# TASK TO CARRY OUT
Copy each of the records exactly; leave nothing out.

Segment Start: DATASET RECORDS

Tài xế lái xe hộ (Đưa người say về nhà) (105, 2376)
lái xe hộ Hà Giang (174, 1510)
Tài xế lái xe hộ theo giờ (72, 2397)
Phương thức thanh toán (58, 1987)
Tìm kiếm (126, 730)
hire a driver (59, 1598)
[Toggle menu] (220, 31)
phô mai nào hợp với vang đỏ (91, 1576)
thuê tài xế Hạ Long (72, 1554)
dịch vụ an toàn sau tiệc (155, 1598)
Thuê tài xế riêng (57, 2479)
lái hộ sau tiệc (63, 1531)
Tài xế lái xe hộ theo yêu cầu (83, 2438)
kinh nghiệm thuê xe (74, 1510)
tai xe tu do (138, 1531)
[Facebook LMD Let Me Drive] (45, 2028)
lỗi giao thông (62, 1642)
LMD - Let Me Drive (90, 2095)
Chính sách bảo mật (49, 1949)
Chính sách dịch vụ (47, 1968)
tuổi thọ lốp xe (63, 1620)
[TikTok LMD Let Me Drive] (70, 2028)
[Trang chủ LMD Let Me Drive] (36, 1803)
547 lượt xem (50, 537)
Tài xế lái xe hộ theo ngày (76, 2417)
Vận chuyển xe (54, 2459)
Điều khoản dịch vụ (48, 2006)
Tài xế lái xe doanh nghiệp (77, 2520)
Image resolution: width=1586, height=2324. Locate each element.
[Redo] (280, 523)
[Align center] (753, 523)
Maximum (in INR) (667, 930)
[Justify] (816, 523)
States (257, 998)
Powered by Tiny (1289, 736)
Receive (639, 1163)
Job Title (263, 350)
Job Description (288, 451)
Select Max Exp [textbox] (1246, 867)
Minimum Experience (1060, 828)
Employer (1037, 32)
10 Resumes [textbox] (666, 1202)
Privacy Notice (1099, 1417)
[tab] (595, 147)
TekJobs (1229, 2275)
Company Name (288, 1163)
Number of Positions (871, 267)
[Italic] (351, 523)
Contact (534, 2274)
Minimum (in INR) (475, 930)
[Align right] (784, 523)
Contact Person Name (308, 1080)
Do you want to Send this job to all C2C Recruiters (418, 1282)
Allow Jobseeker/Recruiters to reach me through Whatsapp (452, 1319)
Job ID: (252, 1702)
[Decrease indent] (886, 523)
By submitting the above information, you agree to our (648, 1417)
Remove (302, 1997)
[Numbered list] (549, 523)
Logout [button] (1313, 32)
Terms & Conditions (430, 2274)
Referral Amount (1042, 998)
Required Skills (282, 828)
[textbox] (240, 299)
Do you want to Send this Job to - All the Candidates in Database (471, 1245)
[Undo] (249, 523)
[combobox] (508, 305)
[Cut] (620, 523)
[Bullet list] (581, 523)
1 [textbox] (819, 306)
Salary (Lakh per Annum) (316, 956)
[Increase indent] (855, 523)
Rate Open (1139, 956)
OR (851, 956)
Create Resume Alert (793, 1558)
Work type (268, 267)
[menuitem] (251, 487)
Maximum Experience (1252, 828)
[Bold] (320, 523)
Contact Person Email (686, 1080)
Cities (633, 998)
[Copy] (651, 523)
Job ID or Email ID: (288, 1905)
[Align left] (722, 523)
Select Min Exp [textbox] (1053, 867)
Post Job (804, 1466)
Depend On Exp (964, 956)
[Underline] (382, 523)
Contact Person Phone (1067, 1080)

Segment End: DATASET RECORDS

# ANSWER FOR THE TASK
Tài xế lái xe hộ (Đưa người say về nhà) (105, 2376)
lái xe hộ Hà Giang (174, 1510)
Tài xế lái xe hộ theo giờ (72, 2397)
Phương thức thanh toán (58, 1987)
Tìm kiếm (126, 730)
hire a driver (59, 1598)
[Toggle menu] (220, 31)
phô mai nào hợp với vang đỏ (91, 1576)
thuê tài xế Hạ Long (72, 1554)
dịch vụ an toàn sau tiệc (155, 1598)
Thuê tài xế riêng (57, 2479)
lái hộ sau tiệc (63, 1531)
Tài xế lái xe hộ theo yêu cầu (83, 2438)
kinh nghiệm thuê xe (74, 1510)
tai xe tu do (138, 1531)
[Facebook LMD Let Me Drive] (45, 2028)
lỗi giao thông (62, 1642)
LMD - Let Me Drive (90, 2095)
Chính sách bảo mật (49, 1949)
Chính sách dịch vụ (47, 1968)
tuổi thọ lốp xe (63, 1620)
[TikTok LMD Let Me Drive] (70, 2028)
[Trang chủ LMD Let Me Drive] (36, 1803)
547 lượt xem (50, 537)
Tài xế lái xe hộ theo ngày (76, 2417)
Vận chuyển xe (54, 2459)
Điều khoản dịch vụ (48, 2006)
Tài xế lái xe doanh nghiệp (77, 2520)
Image resolution: width=1586, height=2324. Locate each element.
[Redo] (280, 523)
[Align center] (753, 523)
Maximum (in INR) (667, 930)
[Justify] (816, 523)
States (257, 998)
Powered by Tiny (1289, 736)
Receive (639, 1163)
Job Title (263, 350)
Job Description (288, 451)
Select Max Exp [textbox] (1246, 867)
Minimum Experience (1060, 828)
Employer (1037, 32)
10 Resumes [textbox] (666, 1202)
Privacy Notice (1099, 1417)
[tab] (595, 147)
TekJobs (1229, 2275)
Company Name (288, 1163)
Number of Positions (871, 267)
[Italic] (351, 523)
Contact (534, 2274)
Minimum (in INR) (475, 930)
[Align right] (784, 523)
Contact Person Name (308, 1080)
Do you want to Send this job to all C2C Recruiters (418, 1282)
Allow Jobseeker/Recruiters to reach me through Whatsapp (452, 1319)
Job ID: (252, 1702)
[Decrease indent] (886, 523)
By submitting the above information, you agree to our (648, 1417)
Remove (302, 1997)
[Numbered list] (549, 523)
Logout [button] (1313, 32)
Terms & Conditions (430, 2274)
Referral Amount (1042, 998)
Required Skills (282, 828)
[textbox] (240, 299)
Do you want to Send this Job to - All the Candidates in Database (471, 1245)
[Undo] (249, 523)
[combobox] (508, 305)
[Cut] (620, 523)
[Bullet list] (581, 523)
1 [textbox] (819, 306)
Salary (Lakh per Annum) (316, 956)
[Increase indent] (855, 523)
Rate Open (1139, 956)
OR (851, 956)
Create Resume Alert (793, 1558)
Work type (268, 267)
[menuitem] (251, 487)
Maximum Experience (1252, 828)
[Bold] (320, 523)
Contact Person Email (686, 1080)
Cities (633, 998)
[Copy] (651, 523)
Job ID or Email ID: (288, 1905)
[Align left] (722, 523)
Select Min Exp [textbox] (1053, 867)
Post Job (804, 1466)
Depend On Exp (964, 956)
[Underline] (382, 523)
Contact Person Phone (1067, 1080)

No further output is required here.